Guncangan Finansial Global Sore Ini: “Ransomware Kuantum” Lumpuhkan Bank Eropa, BI Instruksikan Perbankan Nasional Siaga 1!
JAKARTA, – Dunia finansial global mengalami guncangan hebat pada Senin (5/1/2026) sore waktu Indonesia. Sebuah ancaman siber jenis baru dengan tingkat destruktif yang belum pernah terjadi sebelumnya dilaporkan telah melumpuhkan sistem operasional beberapa bank raksasa di jantung keuangan Eropa.
Laporan mendesak dari London dan Frankfurt menyebutkan bahwa institusi-institusi keuangan tersebut menjadi korban serangan varian ransomware terbaru. Yang mengerikan, para pakar keamanan siber menduga kuat bahwa serangan ini berbasis komputasi kuantum (quantum computing).
Enkripsi Standar Tak Berdaya
Serangan ini menandai mimpi buruk yang telah lama diprediksi oleh para ahli IT. Varian “ransomware kuantum” ini dikabarkan memiliki kemampuan untuk menembus dan mematahkan metode enkripsi standar yang selama ini menjadi benteng pertahanan data perbankan dunia. Akibatnya, sistem keamanan konvensional menjadi sama sekali tidak berdaya menghadapi penetrasi ini.
Laporan dari Eropa menggambarkan kekacauan digital; sistem transaksi online mati total, ATM offline, dan data internal terkunci dengan tuntutan tebusan dalam jumlah yang tidak masuk akal.
Respons Cepat Bank Indonesia: Siaga 1 Malam Ini!
Merespons situasi genting di Eropa yang berpotensi menjalar menjadi krisis global, otoritas moneter di tanah air bergerak cepat. Bank Indonesia (BI) pada Senin malam ini langsung mengeluarkan instruksi mendesak kepada seluruh pelaku industri perbankan nasional.

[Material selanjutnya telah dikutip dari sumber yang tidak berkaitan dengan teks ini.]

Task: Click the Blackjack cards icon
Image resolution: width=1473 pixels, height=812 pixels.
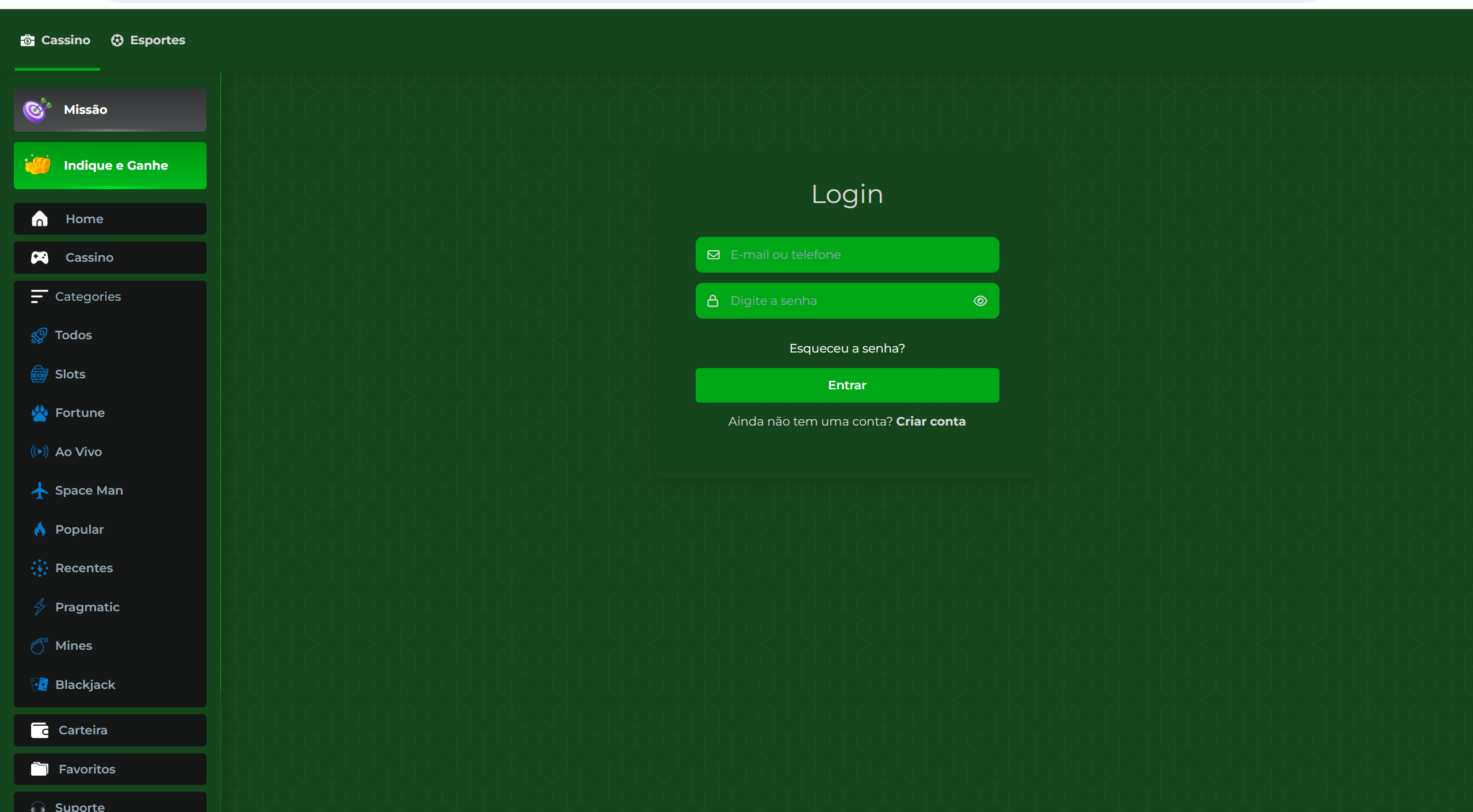Action: 39,684
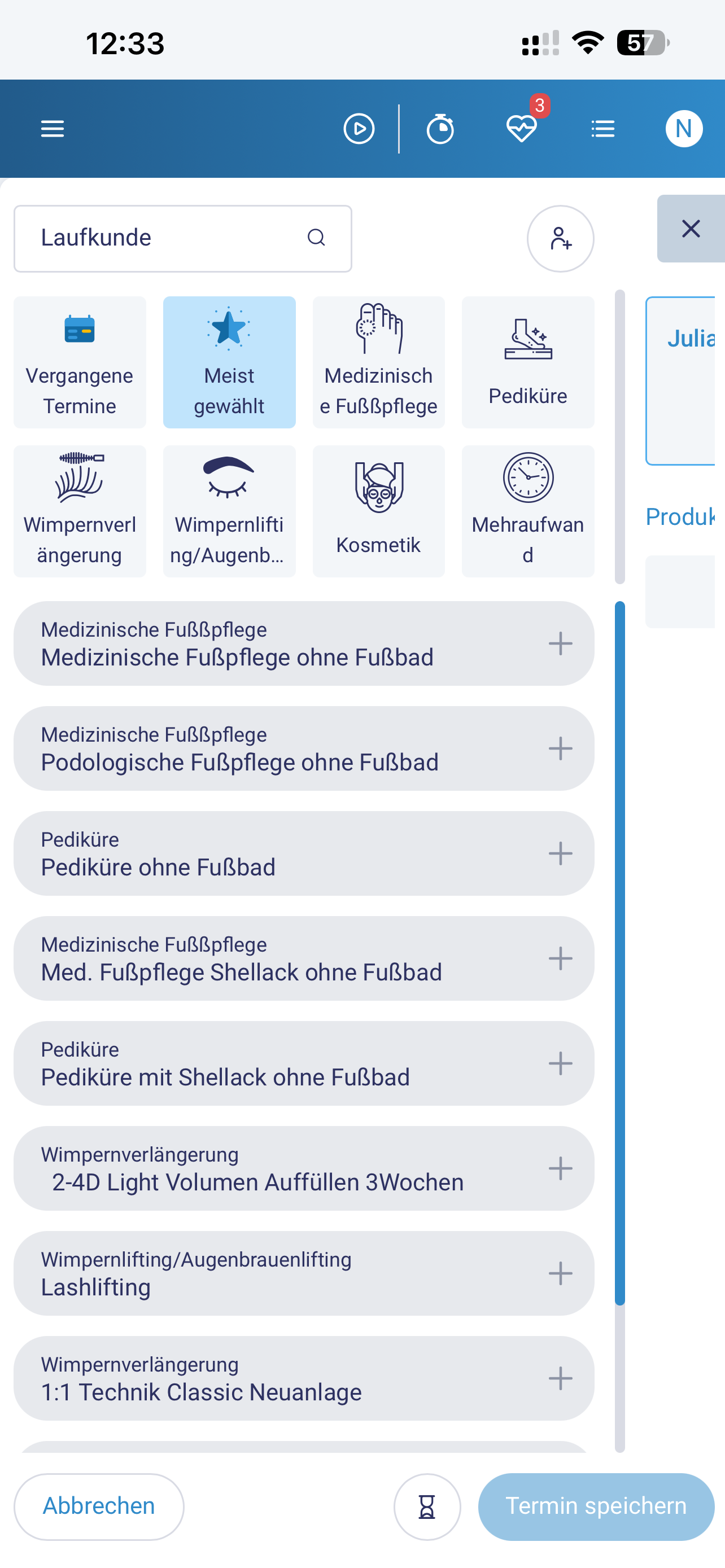The height and width of the screenshot is (1568, 725).
Task: Tap the hourglass waitlist button
Action: [x=427, y=1506]
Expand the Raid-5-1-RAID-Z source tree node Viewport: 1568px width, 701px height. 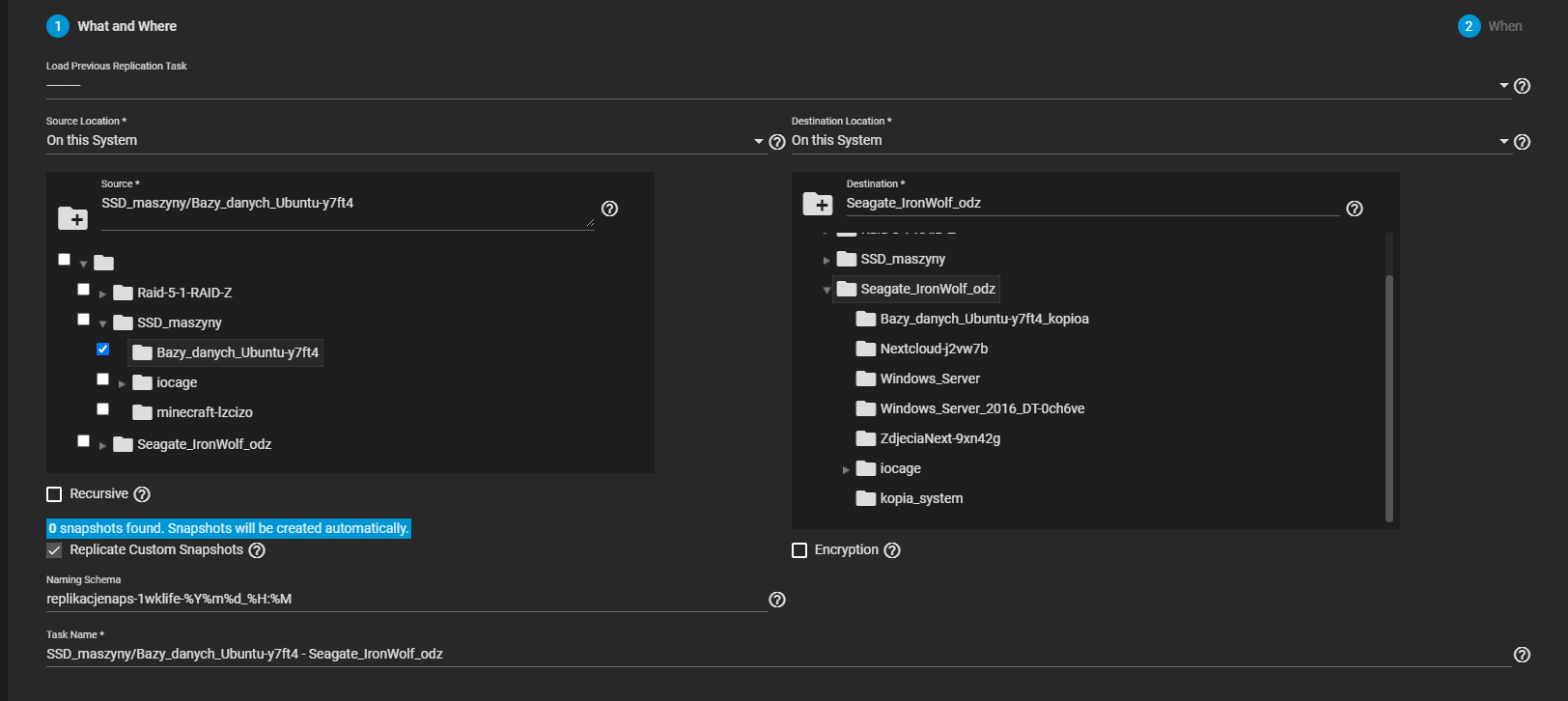click(102, 294)
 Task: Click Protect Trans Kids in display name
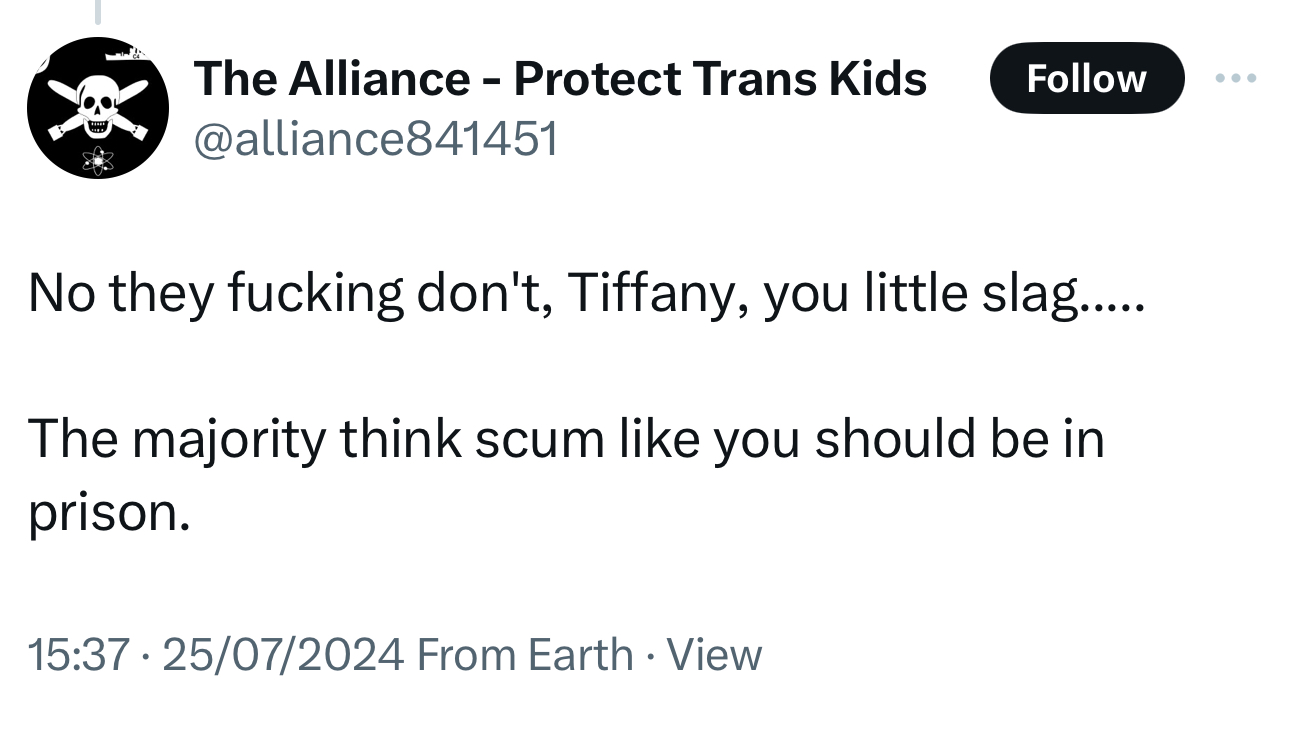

BI memerintahkan seluruh bank, baik Himbara maupun swasta, untuk segera mengaktifkan protokol keamanan siber tertinggi atau status “Siaga 1” mulai malam ini juga.
“Kami meminta seluruh bank untuk meningkatkan kewaspadaan ke level maksimal. Lakukan pemantauan infrastruktur IT selama 24/7 dan terapkan langkah-langkah mitigasi darurat untuk mencegah potensi serangan serupa masuk ke sistem keuangan Indonesia,” demikian bunyi petikan instruksi darurat yang beredar di kalangan direksi perbankan malam ini.
Langkah preventif agresif ini diambil BI untuk memastikan stabilitas sistem keuangan nasional tetap terjaga di tengah badai siber global yang baru saja dimulai. Malam ini menjadi ujian berat bagi ketahanan digital perbankan dunia menghadapi era baru ancaman siber.